Welcome to the September 2016 Perioperative Medicine Review newsletter.  This month we have quite a broad church of articles covering perioperative analgesia, utility of bare metal vs. drug eluting stents for coronary artery disease, as well as an interesting examination of the effects of introducing a new electronic medical health records system on patient outcomes in several US hospitals; thankfully no adverse effects were seen.

One article looking at the discrepancy between patient and physician reported functional assessment is of key interest.  Quality, reproducible markers of functional capacity are available and should be used in the planning of care and in risk stratification. This article underlines the importance of quantitative measures of function to support qualitative reporting.

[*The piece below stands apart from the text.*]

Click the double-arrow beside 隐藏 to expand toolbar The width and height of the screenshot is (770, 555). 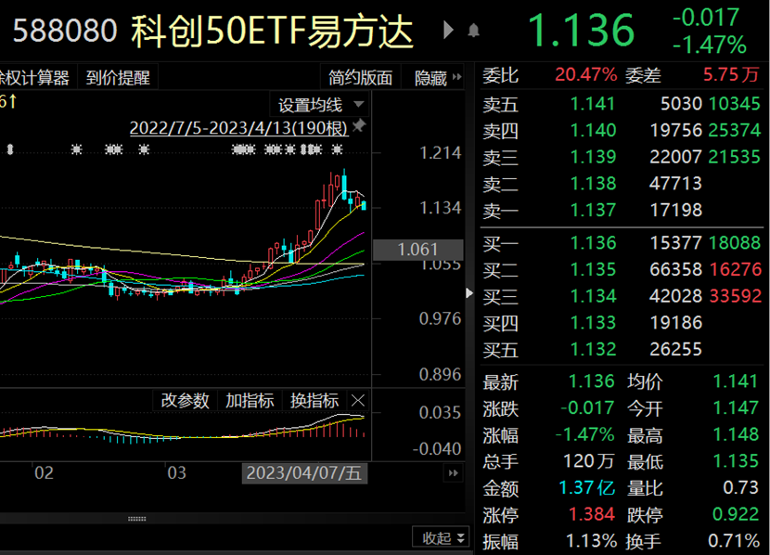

Two particular articles are of interest.  The first, from the authors of the VISION study, the progenitor of a procession of important articles underlining the critical consequences of perioperative myocardial injury.  The authors call for perioperative troponin screening in order to better identify those at highest risk and direct therapeutic interventions to reduce perioperative morbidity where needed.  What is still opaque is which interventions are likely to be of greatest benefit in the perioperative population.  Certainly screening may be the first step, but high quality clinical trials are needed to confirm exactly what to do about perioperative myocardial injury.

The second is an editorial suggesting, somewhat provocatively, that since anaesthesia itself is so very safe nowadays, we, as perioperative physicians, should now hold in our mind the goals of the patient drinking, eating and mobilising (the DREAM from the CHEERS-DREAM campaign) as ideal perioperative outcomes, and the focus of our approach to anaesthesia and the perioperative period.

Please email me at johnwhittle@doctors.org.uk with further ideas and contributions for this newsletter.  I would be vey pleased to include infographics and visual abstracts in future editions.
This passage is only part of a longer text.